5G has quickly become a technology that will affect everyone everywhere. While networks are still in the early deployment phase, the worldwide rollout has already begun. Almost every day we see a new announcement on another 5G deployment. GSMA Intelligence has reported that almost 110 operators in almost 50 countries will have launched new 5G networks by the end of 2020.
In tandem, as we enter 2021 mobile operators will soon be running full cloud-native networks to enable the full potential of 5G. Cloud providers such as Amazon, Google and Oracle, are partnering with mobile operators to rollout Open radio access networks (ORAN) and bring edge technology to enterprises. In fact, ORAN and edge computing platforms’ availability are driving growth worldwide. Multiple suppliers are beginning to offer innovative solutions, while continuing to reduce their costs as they are expanding services.
The first ORAN based network have been announced and started deployment. Back in April, DISH announced its greenfield wireless network, which will deploy a 5G standalone (SA) network using ORAN architecture. While in Japan, Rakuten upgraded consumers in major cities with access to ORAN 5G network capabilities. A wide range of new uses based on low latency and high bandwidth will allow consumers to quickly access and experience new applications. The success of those deployments is leading more businesses to consider adopting open networks as opposed to the traditional proprietary models.
Counterintuitively, most operators have realized that these new 5G networks will not drive consumer interest or directly lead to a higher revenue per user. Straightforward consumer adoption and proliferation will not lead to immediate revenue increases. So then why continue to invest so heavily in 5G deployments? It’s because 5G growth for operators will be driven by the huge demand for new enterprise applications. Due to the growth in digital transformation and trend to software-defined networking, businesses will increasingly pay for private networks, higher speeds, new functionalities, network slicing, and other capabilities offered by 5G networks.
This is being driven even further due to the pandemic. Many businesses have had to embrace digital transformation to support or enforce remote working policies during the last nine months. With the global workforce now incredibly dependent on new digital services and collaboration tools, this has had a major affect on the global internet infrastructure. Networking and telecom companies have been heavily building out new networking infrastructure to support these increasing data demands – and 5G deployments has been a key part of this.
At the moment, there are several particular countries where 5G efforts and deployments are being focused. This is simply because the current spectrum needed for 5G deployments is only available in about 35 markets, with trials beginning by almost 220 operators worldwide in those particular regions.

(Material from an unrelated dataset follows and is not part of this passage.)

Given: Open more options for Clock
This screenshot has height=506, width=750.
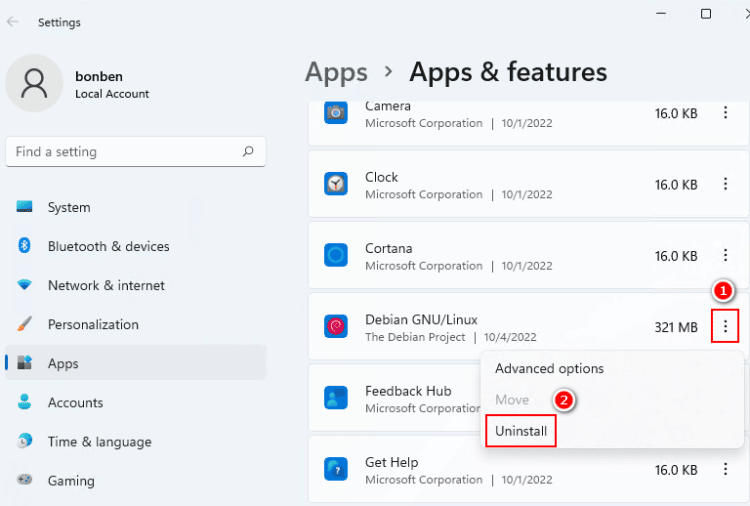Looking at the screenshot, I should click(x=726, y=184).
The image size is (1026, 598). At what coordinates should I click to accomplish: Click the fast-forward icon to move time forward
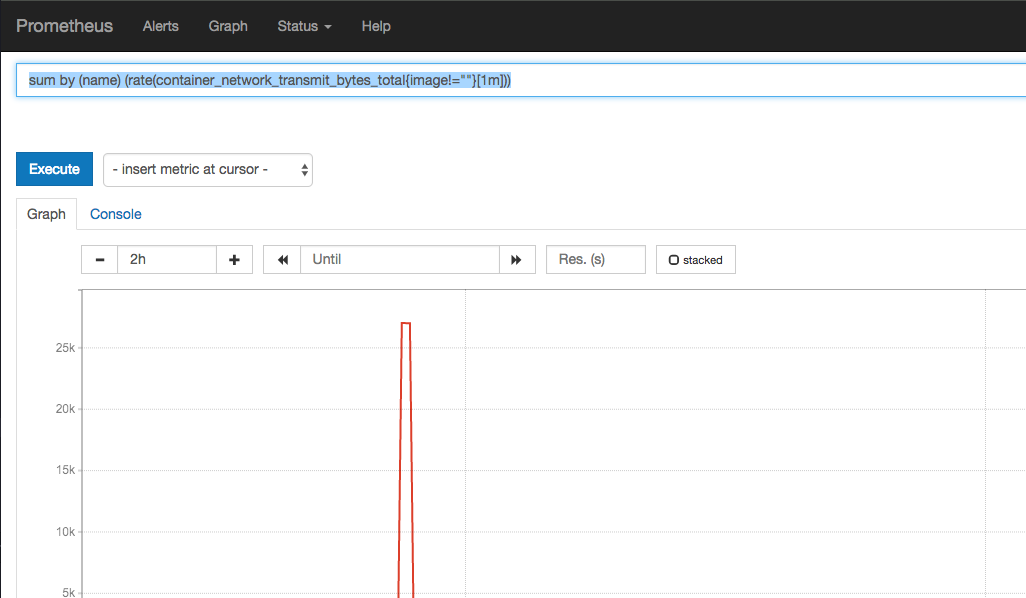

In the U.S., the Federal Communications Commission (FCC) has recently resumed spectrum auctions to support additional deployments, which is critical to coordinated networks across many states.
The initial deployments are currently focused on implementing low-band 5G capacity nationwide. Mid-band 5G deployments will be utilized to serve higher-density and urban areas, where more connectivity is needed to support higher speeds for more people. As 5G expands, high-band coverage will serve extreme-density areas, such as stadia, transportation hubs and enterprises, where network demands will be the most intense. These environments that are seeing new use cases custom-made for 5G network capabilities will allow mmWave technology to shine.
For example, several new edge applications will take advantage of and 5G’s low latency and high speed to offer new capabilities and video solutions for businesses. As sports are beginning to return to swing, many stadia plan to utilize 5G solutions to bring consumers back together to enjoy their favorite teams and other outdoor events. Nokia has taken the lead here by providing consumers with ultra HD live broadcasting and 5G VR/AR for an unparallel spectator experience. These will be leveraged for new drone-filmed UHD video of stadia games – and special VR filmed events to sell live tickets to remote viewers.
Through private 5G network deployments, smart manufacturing, hospitals and several other industries will be able to create a high efficiency and performance network bubble. Furthermore, neutral host networks will allow full coverage in less populated areas that are not well served by fiber. 5G’s wide range will benefit rural communities and the operational needs of businesses in more rural locations, such as farming and oil or mining. In these areas, 5G Fixed Wireless Access (FWA) will garner a significant slice of The Rural Digital Opportunity Fund with $9.23 billion in subsidies over the next decade to support high-speed rural broadband deployment.
Simultaneously with these developments, computing technology is also evolving to adapt to 5G deployments. As businesses plan for new 5G applications offering virtual shopping experiences for retailers or connected wearable and internal health devices, improved computing hardware at the edge is needed to support these use cases.
New, smaller form factor edge servers and micro data center solutions have started to appear on the market. Some are similar to a refrigerator, making it easy for businesses to build and manage localized data centers in areas with limited space. Others are more like a “server on a pole” that can be built into urban small cells and rural cell towers themselves – allowing for widespread computing networks that are designed to operate in harsh environments. These allow new opportunities for telco operators or businesses to effectively deploy and manage widespread deployments and networks across the cloud and customer environments.
Within the next few years we’ll continue to see operators collaborating with cloud providers to offer consumers and businesses access to new services, entertainment enhancements, and the capabilities to increase productivity and autonomous processes.